____ Okunacak metin
Habertürk
    Takipde Kalın!
      Günlük gelişmeleri takip edebilmek için habertürk uygulamasını indirin
        Haberler Gündem Medya Ben sana ne dedim Hasan Pulur?

        ‘Duayen’miş…

        Hadi canım!

        Yazının, haberin duayeni olmadığı kesin…

        Siz hiç Türk basınında “ben kendime model olarak Hasan Pulur’u alıyorum,” diyen bir gazeteci duydunuz mu?

        “Ben de Hasan Pulur gibi fıkra (yok, köşe yazısı anlamında değil, bildiğiniz Temel’li fıkra) ve mani yazacağım, gazetelerin değerli santimetrekarelerini bunlarla dolduracağım,” diyen birini gördünüz mü?
________
____ Sağlanan veriler
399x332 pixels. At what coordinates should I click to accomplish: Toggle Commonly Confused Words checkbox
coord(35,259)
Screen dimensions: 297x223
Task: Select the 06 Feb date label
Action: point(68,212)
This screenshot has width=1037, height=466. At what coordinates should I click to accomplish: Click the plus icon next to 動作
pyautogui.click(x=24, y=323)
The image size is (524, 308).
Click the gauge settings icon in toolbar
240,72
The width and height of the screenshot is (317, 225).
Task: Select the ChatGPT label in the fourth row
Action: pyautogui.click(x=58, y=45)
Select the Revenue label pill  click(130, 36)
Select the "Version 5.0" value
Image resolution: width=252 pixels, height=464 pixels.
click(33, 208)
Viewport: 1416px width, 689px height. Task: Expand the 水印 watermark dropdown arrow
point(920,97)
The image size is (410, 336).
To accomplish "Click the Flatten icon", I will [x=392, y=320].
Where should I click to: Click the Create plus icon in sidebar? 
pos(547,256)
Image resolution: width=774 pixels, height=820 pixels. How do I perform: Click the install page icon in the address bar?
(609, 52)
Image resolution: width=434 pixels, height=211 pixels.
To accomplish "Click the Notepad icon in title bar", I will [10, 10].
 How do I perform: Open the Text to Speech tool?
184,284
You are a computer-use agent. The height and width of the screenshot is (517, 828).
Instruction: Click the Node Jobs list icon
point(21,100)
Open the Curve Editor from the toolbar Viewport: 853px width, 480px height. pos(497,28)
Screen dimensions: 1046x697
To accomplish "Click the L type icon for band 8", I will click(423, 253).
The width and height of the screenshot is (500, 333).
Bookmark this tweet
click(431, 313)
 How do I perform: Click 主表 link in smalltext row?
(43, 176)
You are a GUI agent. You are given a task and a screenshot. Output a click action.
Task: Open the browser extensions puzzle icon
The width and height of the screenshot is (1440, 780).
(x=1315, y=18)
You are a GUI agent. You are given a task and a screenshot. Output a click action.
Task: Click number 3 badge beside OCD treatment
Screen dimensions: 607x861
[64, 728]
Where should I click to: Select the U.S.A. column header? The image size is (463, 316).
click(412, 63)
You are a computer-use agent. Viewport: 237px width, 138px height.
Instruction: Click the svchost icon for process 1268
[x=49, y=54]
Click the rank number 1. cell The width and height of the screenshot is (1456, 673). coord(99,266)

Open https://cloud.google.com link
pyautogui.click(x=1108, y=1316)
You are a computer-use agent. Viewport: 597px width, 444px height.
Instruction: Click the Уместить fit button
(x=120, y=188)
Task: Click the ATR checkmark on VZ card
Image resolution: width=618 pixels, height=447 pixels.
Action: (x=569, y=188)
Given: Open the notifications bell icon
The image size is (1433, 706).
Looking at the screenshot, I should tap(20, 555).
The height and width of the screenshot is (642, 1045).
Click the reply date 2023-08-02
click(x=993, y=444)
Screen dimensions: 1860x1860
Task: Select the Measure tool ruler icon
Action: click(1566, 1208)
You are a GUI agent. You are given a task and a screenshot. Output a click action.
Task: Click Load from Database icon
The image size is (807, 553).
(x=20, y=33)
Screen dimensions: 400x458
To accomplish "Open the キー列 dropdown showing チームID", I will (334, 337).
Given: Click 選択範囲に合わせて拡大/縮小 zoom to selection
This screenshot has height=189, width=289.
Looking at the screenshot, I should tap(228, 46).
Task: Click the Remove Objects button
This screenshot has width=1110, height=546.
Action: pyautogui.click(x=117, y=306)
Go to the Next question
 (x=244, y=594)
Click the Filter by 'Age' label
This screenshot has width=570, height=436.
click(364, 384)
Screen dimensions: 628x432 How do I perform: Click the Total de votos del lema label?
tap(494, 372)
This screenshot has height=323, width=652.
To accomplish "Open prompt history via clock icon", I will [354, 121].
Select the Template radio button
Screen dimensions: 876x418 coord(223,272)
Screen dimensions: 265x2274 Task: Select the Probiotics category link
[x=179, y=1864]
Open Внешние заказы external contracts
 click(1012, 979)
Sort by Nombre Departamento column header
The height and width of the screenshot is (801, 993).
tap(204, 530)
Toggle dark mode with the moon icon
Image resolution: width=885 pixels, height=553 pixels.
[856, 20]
________
Aşağıdakileri tamamlayın
a: Kayıtlarda "This screenshot has height=323, width=652." ifadesinin geçtiği satırdan kayıtların son satırına kadar, iki uç da dahil olmak üzere, satırları aynen yineleyin.
b: Hasan Pulur hakkındaki yazıyı kaldığı yerden devam ettirin.
Metin ile kayıtlar farklı kaynaklardan alınmıştır.

Görev yanıtları
a:
This screenshot has height=323, width=652.
To accomplish "Open prompt history via clock icon", I will [354, 121].
Select the Template radio button
Screen dimensions: 876x418 coord(223,272)
Screen dimensions: 265x2274 Task: Select the Probiotics category link
[x=179, y=1864]
Open Внешние заказы external contracts
 click(1012, 979)
Sort by Nombre Departamento column header
The height and width of the screenshot is (801, 993).
tap(204, 530)
Toggle dark mode with the moon icon
Image resolution: width=885 pixels, height=553 pixels.
[856, 20]

b:
        Sonra… “Ben de Hasan Pulur gibi, girdiğim polemiklerde ‘en son fazlalığımı 10 yaşımda kestirdim’ gibi derin, düzeyli, zeki ve komik espiriler yaparım,” diyene rastladınız mı?

        ‘Duayen’miş…

        Ona ‘duayen’ değil, tekavüte direnen kıdemli memur denir.

        Ey Hasan Pulur, ben sana demedim mi yanlış yoldasın diye?

        Gelme böyle dolduruşlara demedim mi?

        Kadın gazetecilere olan tepkini ‘bel altına’ vurarak verme demedim mi?

        Günaydın gibi bir magazin ekinde köşe verilmiş bir genç kıza, sanki Milliyet’te tepene başyazar yapılmış gibi bir öfkeyle saldırma demedim mi?

        Dedim.

        Ama sen anlamadın.

        Sen zaten fıkralar ve maniler içinde kaybolduğun için, o kızcağızın Aktüel’e, şimdi bir başka gazetenin Yayın Yönetmeni olan yöneticisi tarafından niçin ısrarla ikna edilip kapak yapıldığını da anlamadın.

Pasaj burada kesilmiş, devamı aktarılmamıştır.